B. The ALJ's Assessment of Plaintiff's Credibility

Plaintiff contends that the ALJ erred by improperly assessing Plaintiff's credibility. In its entirety, however, Plaintiff's argument consists of the following:

The [R & R] erroneously concludes that the ALJ properly assessed [P]laintiff's credibility. The ALJ's reasons for finding [P]laintiff less than fully credible are not supported by substantial evidence. The [R & R]'s conclusion that substantial evidence supports the ALJ's finding that the record contained inconsistencies in [P]laintiff's allegations is in error.

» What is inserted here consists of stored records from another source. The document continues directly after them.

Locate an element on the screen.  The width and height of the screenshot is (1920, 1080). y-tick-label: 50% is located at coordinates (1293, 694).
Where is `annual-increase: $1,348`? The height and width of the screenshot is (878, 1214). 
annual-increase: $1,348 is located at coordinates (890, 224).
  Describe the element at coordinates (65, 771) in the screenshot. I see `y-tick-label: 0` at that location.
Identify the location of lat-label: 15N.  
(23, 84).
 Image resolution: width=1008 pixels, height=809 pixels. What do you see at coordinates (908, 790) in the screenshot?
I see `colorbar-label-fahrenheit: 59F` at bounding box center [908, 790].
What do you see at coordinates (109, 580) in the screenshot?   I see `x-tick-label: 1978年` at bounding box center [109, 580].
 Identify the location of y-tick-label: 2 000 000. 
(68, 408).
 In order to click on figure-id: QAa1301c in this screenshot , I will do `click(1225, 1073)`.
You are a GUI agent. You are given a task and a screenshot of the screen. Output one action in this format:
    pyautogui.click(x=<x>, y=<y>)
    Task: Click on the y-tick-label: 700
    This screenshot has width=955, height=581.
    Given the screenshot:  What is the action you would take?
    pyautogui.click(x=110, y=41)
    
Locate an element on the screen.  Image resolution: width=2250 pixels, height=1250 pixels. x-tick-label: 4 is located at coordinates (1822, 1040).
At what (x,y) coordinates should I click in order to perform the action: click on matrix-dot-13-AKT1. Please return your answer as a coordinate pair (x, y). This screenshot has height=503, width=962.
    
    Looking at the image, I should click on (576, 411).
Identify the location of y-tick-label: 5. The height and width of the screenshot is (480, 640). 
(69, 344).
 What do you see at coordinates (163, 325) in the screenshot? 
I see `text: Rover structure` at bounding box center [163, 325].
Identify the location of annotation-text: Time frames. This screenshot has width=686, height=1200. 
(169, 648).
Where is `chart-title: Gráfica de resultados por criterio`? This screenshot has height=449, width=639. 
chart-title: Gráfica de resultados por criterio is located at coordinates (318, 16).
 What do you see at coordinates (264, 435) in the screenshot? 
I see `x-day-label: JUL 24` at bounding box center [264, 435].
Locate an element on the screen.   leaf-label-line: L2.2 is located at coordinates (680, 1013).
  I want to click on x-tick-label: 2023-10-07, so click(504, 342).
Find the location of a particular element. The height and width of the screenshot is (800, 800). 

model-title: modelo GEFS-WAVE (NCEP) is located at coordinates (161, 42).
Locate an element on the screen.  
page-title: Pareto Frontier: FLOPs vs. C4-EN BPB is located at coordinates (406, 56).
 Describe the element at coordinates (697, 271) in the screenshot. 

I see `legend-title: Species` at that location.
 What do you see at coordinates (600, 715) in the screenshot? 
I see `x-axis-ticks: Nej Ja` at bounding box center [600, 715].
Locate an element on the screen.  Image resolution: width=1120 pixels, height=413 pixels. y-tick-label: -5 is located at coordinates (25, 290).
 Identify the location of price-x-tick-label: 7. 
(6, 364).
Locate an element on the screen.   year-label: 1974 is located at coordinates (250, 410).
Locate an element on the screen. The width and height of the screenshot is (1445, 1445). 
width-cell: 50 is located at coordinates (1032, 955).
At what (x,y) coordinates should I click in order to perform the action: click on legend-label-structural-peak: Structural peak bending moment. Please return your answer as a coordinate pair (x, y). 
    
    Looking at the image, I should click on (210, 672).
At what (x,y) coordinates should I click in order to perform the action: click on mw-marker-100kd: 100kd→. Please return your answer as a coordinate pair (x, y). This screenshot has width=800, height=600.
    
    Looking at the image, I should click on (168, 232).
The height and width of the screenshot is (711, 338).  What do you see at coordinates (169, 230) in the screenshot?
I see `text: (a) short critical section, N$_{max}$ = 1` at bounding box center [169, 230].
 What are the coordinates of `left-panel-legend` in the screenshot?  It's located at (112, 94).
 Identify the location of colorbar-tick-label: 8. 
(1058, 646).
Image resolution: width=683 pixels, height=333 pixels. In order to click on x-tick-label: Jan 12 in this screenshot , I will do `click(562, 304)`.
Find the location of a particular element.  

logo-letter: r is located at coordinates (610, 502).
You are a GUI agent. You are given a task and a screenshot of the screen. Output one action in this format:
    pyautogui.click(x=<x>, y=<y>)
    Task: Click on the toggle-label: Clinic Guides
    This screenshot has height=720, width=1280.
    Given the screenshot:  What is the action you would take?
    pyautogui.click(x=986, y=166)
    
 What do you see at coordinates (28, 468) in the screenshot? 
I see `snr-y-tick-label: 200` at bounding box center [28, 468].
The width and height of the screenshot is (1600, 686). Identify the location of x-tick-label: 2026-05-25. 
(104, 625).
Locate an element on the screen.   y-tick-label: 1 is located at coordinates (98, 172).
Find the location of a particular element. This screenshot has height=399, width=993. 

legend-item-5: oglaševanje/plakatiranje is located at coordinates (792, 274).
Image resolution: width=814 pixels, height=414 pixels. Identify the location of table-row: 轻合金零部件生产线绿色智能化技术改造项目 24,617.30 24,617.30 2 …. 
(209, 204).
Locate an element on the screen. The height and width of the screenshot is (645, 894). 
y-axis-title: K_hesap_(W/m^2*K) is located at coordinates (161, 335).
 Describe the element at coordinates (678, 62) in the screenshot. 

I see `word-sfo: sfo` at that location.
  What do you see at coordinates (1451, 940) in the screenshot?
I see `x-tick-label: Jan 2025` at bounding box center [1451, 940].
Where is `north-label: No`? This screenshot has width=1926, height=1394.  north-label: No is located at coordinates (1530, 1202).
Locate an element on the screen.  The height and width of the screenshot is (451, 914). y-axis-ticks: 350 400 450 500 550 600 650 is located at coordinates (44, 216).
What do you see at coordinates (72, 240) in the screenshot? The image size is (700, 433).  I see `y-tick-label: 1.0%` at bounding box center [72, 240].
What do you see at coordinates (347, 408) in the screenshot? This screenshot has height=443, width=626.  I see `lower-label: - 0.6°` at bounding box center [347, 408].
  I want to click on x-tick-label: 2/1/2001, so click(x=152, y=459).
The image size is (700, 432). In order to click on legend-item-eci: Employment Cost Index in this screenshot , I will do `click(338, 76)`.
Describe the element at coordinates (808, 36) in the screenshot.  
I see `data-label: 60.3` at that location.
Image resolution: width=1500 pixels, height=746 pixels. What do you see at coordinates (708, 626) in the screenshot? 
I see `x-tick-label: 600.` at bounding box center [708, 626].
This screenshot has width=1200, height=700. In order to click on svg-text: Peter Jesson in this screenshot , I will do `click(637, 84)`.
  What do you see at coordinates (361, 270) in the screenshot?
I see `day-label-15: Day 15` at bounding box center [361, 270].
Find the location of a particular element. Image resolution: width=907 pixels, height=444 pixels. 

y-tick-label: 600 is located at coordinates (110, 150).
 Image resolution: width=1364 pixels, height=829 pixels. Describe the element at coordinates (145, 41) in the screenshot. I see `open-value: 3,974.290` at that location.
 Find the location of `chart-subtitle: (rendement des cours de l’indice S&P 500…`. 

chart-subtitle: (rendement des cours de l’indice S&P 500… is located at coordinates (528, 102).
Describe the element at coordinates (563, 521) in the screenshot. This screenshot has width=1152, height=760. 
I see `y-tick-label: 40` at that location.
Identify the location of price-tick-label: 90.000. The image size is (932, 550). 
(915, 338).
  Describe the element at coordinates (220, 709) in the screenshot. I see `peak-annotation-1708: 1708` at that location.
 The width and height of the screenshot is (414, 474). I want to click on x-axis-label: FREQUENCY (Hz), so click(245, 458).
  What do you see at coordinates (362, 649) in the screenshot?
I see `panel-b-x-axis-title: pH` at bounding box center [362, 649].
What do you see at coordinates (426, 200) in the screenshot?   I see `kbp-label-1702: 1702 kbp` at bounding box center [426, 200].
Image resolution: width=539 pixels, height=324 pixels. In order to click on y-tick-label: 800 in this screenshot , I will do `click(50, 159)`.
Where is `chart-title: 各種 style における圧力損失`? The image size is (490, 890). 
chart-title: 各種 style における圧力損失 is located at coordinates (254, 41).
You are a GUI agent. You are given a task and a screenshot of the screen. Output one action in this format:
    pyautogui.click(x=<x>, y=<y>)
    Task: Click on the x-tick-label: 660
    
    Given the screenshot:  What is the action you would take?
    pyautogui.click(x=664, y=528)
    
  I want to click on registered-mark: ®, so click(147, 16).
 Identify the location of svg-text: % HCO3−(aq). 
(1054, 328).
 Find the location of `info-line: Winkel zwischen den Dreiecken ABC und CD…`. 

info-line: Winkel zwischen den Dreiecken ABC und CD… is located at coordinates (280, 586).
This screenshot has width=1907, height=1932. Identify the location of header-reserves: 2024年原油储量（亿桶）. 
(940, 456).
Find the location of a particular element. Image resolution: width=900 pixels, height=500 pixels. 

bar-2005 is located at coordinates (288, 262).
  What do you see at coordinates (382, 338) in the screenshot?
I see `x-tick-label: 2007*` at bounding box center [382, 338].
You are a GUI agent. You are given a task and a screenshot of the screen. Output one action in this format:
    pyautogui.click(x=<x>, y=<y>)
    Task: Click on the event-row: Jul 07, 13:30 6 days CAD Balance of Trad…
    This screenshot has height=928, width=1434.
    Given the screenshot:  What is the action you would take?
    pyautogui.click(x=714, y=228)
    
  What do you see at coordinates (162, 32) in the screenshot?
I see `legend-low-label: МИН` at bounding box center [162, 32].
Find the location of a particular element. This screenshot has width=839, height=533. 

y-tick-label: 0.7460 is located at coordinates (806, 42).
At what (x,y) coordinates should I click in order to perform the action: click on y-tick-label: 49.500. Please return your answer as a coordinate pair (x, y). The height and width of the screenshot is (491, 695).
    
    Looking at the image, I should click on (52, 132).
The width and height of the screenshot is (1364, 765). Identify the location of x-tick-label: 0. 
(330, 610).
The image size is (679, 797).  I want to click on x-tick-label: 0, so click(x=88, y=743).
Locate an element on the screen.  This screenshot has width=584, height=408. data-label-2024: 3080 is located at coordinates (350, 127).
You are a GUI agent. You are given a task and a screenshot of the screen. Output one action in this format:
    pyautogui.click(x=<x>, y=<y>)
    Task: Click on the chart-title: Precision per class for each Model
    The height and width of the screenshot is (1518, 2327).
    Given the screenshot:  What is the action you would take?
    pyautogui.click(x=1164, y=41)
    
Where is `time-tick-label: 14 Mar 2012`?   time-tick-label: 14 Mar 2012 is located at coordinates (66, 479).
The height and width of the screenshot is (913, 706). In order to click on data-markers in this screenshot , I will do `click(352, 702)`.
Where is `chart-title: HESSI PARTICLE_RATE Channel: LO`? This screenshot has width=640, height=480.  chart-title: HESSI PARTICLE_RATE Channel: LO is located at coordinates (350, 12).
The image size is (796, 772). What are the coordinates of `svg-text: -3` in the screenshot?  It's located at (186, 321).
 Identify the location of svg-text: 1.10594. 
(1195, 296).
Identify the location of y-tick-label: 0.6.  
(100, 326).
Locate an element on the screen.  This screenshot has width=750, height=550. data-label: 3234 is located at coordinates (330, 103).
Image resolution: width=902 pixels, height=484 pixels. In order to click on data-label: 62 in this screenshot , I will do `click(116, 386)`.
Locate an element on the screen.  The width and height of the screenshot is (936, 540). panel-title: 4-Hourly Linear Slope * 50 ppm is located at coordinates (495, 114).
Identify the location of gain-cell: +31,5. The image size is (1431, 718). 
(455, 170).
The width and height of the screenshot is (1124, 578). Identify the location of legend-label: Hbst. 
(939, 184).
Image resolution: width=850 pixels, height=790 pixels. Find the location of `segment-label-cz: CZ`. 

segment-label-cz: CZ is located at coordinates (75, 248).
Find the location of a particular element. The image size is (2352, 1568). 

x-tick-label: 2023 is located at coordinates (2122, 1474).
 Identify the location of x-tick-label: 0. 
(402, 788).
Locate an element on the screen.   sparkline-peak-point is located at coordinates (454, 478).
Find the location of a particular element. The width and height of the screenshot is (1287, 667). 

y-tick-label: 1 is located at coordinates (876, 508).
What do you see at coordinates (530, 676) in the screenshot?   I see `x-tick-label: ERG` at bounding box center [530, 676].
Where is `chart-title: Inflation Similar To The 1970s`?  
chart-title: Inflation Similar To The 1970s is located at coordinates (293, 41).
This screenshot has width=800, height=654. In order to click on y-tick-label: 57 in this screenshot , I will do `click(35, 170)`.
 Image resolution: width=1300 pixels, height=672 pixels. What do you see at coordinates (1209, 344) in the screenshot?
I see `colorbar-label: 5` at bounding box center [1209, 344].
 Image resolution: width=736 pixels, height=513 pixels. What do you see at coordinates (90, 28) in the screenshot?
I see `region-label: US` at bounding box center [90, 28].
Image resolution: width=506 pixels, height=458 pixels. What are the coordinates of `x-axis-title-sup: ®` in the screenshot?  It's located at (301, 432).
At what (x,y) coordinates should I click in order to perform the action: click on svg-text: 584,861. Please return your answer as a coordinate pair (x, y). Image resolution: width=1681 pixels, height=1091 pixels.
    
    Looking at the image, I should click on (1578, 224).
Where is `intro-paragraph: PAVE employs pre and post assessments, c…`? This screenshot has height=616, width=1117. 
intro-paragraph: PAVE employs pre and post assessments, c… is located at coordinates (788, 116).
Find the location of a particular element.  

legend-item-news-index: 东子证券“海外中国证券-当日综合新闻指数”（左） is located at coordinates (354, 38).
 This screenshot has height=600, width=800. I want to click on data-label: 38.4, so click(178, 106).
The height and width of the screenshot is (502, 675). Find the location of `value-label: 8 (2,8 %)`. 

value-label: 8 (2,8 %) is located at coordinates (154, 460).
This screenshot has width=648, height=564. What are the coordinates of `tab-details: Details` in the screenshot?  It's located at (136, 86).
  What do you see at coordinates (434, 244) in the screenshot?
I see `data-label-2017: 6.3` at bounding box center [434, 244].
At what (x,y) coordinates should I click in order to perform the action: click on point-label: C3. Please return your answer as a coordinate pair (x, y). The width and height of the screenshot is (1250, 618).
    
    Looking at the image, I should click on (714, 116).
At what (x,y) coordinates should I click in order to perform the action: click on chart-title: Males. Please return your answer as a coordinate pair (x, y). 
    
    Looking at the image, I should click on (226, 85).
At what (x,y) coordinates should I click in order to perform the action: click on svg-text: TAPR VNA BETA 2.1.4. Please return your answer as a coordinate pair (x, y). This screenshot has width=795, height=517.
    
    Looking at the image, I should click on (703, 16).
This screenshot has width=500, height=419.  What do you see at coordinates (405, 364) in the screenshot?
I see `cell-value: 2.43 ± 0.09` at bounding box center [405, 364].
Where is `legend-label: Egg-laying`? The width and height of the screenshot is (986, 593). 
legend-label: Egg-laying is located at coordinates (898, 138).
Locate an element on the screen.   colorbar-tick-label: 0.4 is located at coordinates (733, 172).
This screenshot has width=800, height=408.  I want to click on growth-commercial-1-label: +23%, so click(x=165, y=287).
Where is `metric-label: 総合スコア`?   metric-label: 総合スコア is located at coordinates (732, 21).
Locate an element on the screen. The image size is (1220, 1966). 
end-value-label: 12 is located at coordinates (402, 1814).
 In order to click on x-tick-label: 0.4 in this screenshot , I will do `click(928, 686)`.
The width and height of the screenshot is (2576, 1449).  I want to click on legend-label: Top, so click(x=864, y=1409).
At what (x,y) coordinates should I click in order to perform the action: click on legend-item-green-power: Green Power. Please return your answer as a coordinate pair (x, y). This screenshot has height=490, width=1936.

(Obj. 2.) Pursuant to Rule 72(b)(2), "a party may serve and file specific written objections to the proposed findings and recommendations." Fed.R.Civ.P. 72(b)(2) (emphasis added). "[A] judge of the court shall make a de novo determination of those portions of the report or specified proposed findings or recommendations to which objection is made. " 28 U.S.C. § 636(b)(1)(C) (2014) (emphasis added). A general objection to the proposed findings and recommendations of a magistrate judge, on the other hand, has the same effect as no objection at all.[9] In the absence of any substantive argument to support her conclusion, I find that Plaintiff fails to raise a proper written objection. Accordingly, Plaintiff is not entitled to de novo review of the issue, and I will overrule Plaintiff's Objection.

IV. CONCLUSION

For the foregoing reasons, I find that substantial evidence supports the final decision of the Commissioner of Social Security. I have reviewed the remainder of the Record for clear error and, finding none, I will overrule Plaintiff's Objection, adopt the R & R of the Honorable Joel C. Hoppe, deny Plaintiff's Motion for Summary Judgment, grant the Commissioner's Motion for Summary Judgment, and dismiss this case from the active docket of the Court.

The Clerk is directed to send a copy of this Memorandum Opinion and the accompanying Order to all counsel of record as well as to Magistrate Judge Hoppe.